Source data →
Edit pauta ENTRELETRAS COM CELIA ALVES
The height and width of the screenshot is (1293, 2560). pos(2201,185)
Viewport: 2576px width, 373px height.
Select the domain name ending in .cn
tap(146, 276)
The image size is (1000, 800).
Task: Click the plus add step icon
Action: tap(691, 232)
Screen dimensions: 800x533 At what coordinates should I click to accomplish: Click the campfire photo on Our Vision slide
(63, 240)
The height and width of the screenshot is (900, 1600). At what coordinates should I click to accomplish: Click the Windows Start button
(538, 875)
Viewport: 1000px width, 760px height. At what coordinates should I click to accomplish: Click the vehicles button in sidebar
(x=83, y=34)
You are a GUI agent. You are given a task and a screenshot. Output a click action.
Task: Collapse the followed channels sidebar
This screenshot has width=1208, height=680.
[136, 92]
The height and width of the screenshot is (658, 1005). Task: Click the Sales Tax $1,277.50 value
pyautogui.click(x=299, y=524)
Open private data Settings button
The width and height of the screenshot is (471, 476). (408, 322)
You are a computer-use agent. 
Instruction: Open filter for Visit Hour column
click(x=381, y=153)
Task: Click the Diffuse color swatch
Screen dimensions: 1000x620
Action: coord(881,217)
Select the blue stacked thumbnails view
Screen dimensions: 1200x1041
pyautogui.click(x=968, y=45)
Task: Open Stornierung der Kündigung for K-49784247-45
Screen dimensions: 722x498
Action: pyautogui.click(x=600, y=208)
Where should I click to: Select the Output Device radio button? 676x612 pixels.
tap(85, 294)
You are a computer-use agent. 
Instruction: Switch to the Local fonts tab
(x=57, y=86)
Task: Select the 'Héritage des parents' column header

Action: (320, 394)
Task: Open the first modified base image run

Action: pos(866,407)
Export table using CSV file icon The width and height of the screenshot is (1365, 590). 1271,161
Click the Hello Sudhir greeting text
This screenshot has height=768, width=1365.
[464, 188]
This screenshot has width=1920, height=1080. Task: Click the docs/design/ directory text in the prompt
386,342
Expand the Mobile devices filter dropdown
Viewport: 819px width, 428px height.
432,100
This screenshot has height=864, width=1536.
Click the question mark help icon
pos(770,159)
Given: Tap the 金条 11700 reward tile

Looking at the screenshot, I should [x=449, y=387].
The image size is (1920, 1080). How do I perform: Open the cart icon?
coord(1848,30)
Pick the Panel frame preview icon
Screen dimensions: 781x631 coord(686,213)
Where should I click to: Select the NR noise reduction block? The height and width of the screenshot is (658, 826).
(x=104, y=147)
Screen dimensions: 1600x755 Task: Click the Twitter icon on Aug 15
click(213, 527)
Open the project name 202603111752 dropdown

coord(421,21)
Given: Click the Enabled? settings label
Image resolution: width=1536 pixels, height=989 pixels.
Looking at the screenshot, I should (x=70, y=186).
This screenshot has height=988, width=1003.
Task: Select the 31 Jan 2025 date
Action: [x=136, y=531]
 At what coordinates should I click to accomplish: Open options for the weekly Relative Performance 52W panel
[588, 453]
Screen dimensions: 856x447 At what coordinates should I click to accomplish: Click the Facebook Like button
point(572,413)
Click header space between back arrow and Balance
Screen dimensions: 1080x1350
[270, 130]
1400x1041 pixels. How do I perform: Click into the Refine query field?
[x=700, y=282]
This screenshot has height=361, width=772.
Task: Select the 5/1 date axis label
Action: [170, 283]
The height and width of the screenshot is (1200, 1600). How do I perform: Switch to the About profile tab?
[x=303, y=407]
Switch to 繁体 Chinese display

What is needed →
Write out every entry exactly as given.

Answer section →
Edit pauta ENTRELETRAS COM CELIA ALVES
The height and width of the screenshot is (1293, 2560). pos(2201,185)
Viewport: 2576px width, 373px height.
Select the domain name ending in .cn
tap(146, 276)
The image size is (1000, 800).
Task: Click the plus add step icon
Action: tap(691, 232)
Screen dimensions: 800x533 At what coordinates should I click to accomplish: Click the campfire photo on Our Vision slide
(63, 240)
The height and width of the screenshot is (900, 1600). At what coordinates should I click to accomplish: Click the Windows Start button
(538, 875)
Viewport: 1000px width, 760px height. At what coordinates should I click to accomplish: Click the vehicles button in sidebar
(x=83, y=34)
You are a GUI agent. You are given a task and a screenshot. Output a click action.
Task: Collapse the followed channels sidebar
This screenshot has width=1208, height=680.
[136, 92]
The height and width of the screenshot is (658, 1005). Task: Click the Sales Tax $1,277.50 value
pyautogui.click(x=299, y=524)
Open private data Settings button
The width and height of the screenshot is (471, 476). (408, 322)
You are a computer-use agent. 
Instruction: Open filter for Visit Hour column
click(x=381, y=153)
Task: Click the Diffuse color swatch
Screen dimensions: 1000x620
Action: coord(881,217)
Select the blue stacked thumbnails view
Screen dimensions: 1200x1041
pyautogui.click(x=968, y=45)
Task: Open Stornierung der Kündigung for K-49784247-45
Screen dimensions: 722x498
Action: pyautogui.click(x=600, y=208)
Where should I click to: Select the Output Device radio button? 676x612 pixels.
tap(85, 294)
You are a computer-use agent. 
Instruction: Switch to the Local fonts tab
(x=57, y=86)
Task: Select the 'Héritage des parents' column header

Action: (320, 394)
Task: Open the first modified base image run

Action: pos(866,407)
Export table using CSV file icon The width and height of the screenshot is (1365, 590). 1271,161
Click the Hello Sudhir greeting text
This screenshot has height=768, width=1365.
[464, 188]
This screenshot has width=1920, height=1080. Task: Click the docs/design/ directory text in the prompt
386,342
Expand the Mobile devices filter dropdown
Viewport: 819px width, 428px height.
432,100
This screenshot has height=864, width=1536.
Click the question mark help icon
pos(770,159)
Given: Tap the 金条 11700 reward tile

Looking at the screenshot, I should [x=449, y=387].
The image size is (1920, 1080). How do I perform: Open the cart icon?
coord(1848,30)
Pick the Panel frame preview icon
Screen dimensions: 781x631 coord(686,213)
Where should I click to: Select the NR noise reduction block? The height and width of the screenshot is (658, 826).
(x=104, y=147)
Screen dimensions: 1600x755 Task: Click the Twitter icon on Aug 15
click(213, 527)
Open the project name 202603111752 dropdown

coord(421,21)
Given: Click the Enabled? settings label
Image resolution: width=1536 pixels, height=989 pixels.
Looking at the screenshot, I should (x=70, y=186).
This screenshot has height=988, width=1003.
Task: Select the 31 Jan 2025 date
Action: [x=136, y=531]
 At what coordinates should I click to accomplish: Open options for the weekly Relative Performance 52W panel
[588, 453]
Screen dimensions: 856x447 At what coordinates should I click to accomplish: Click the Facebook Like button
point(572,413)
Click header space between back arrow and Balance
Screen dimensions: 1080x1350
[270, 130]
1400x1041 pixels. How do I perform: Click into the Refine query field?
[x=700, y=282]
This screenshot has height=361, width=772.
Task: Select the 5/1 date axis label
Action: [170, 283]
The height and width of the screenshot is (1200, 1600). How do I perform: Switch to the About profile tab?
[x=303, y=407]
Switch to 繁体 Chinese display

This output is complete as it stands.